Em suma, acho que vestibular resume até bem, a essência da vida. Um mix de emoções sem igual. O contraste de sentimentos, a simultaneidade de choros – a tristeza de um, a emoção de outros. O fim de uma etapa e o início de uma nova era para uns. O reinício [que exige tanta coragem] de outros. A certeza de que não se consegue NADA sozinho. E a confirmação de que tentar manter-se são no meio disso tudo, pedindo apenas que ocorra o que for melhor para si e para a sua família. Esse caos de ritmo doentio e de final cada vez mais incerto em que nos encontramos hoje.

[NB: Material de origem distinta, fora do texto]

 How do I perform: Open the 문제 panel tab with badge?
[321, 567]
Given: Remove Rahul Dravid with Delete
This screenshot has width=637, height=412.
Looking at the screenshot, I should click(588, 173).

Aos que conseguiram, acho que partilho do mesmo sentimento que vocês. Aos que reiniciam sua busca, toda força e garra DO MUNDO – hoje afirmo de que vale REALMENTE a pena e que, se pudesse, congelaria esse momento e tentaria absorver toda a vida e magia contida nele. Aos que enveredam por outros caminhos, que abram os seus corações ao novo eu se mostra para vocês – a calma com que atendi o telefone justifica-se pelo pensamento “o que vier será uma benção e irá me satisfazer um desejo, uma necessidade, uma busca”. Abra-se para o novo, para o inesperado, para o não-planejado e não-idealizado. Não tenha medo, pois ele é o único capaz de estragar isso a que tanto buscamos a todo instante – não sei se caminho a ser percorrido ou destino a ser alcançado: a felicidade.


Que venha a vida universitária. Eu estou aqui: de coração aberto e sorriso escancarado, transparecendo a luz que sai de minha alma. Pronta a sacrificar outros sonos – desta vez em trabalhos infinitos em grupo, em vésperas de provas e festas.



Meu coração, hoje, se pinta de roxo e amarelo.